Sections

End of the line: 50th anniversary of elevated train’s demise stirrs memories of Brooklyn’s past

The Myrtle El at the Washington Avenue station in Clinton Hill in 1969.
Brooklyn Paper
Share on TwitterTweet
Share on Facebook
Subscribe

Don’t miss our updates:

As 66-year-old Fort Greene resident Saleem Ali strolls down Myrtle Avenue on a warm October day, he notices something missing in the clear blue sky overhead, and recalls a weathered mass of steel, the sun shining through slats of timber, and the distant rumble of an oncoming train.

It was loud and obtrusive, but 50 years following the Oct. 3 1969 final voyage of an elevated train line that once dominated the Myrtle Avenue skyline, Ali remembers a vital part of Brooklyn’s past and an iconic aspect of his own distant youth.

“That was our landmark,” said Ali. “For those of us who grew up with it to see it dismantled and disappear, it was a part of us.”

The Myrtle “El” shuffled straphangers for more than 80 years, during which its quaint, wooden passenger cars drove a wave of development that spread from the borough’s bustling industrial waterfront eastward through burgeoning brownstone neighborhoods and sheer on to the distant frontier of Queens, according to a transit historian.

“This was the beginning of brownstone Brooklyn growing up,” said Rob DelBagno of the New York Transit Museum. “The El extended over time east through what were then fairly rural areas, and Brooklyn developed along there and industrial Bushwick built up afterwards.”

The train line opened in April 1888, five years after Emily-Warren Roebling became the first person to cross the Brooklyn Bridge — holding a rooster, no less — and a decade before the great mistake, when the vibrant and independent port city of Brooklyn was folded into New York City as only one of five boroughs, according to the history buff.
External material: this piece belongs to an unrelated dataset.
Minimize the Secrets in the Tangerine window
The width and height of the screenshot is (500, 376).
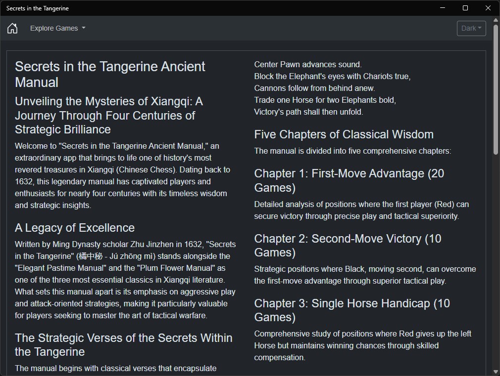(x=443, y=8)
The Myrtle Avenue line was powered by a heavy steam engine, which drove the elevated line from Adams Street in America’s Downtown through Fort Greene and forward to Grand Avenue in Clinton Hill, before later expanding further east into Bedford-Stuyvesant, Bushwick, and finally into Queens.
The transition to electric motors saw the line extended once again around the turn of the century, this time northward over the Brooklyn Bridge and into Manhattan, until 1944 when the line was shortened back to Bridge and Jay streets, according to the Metropolitan Transportation Authority.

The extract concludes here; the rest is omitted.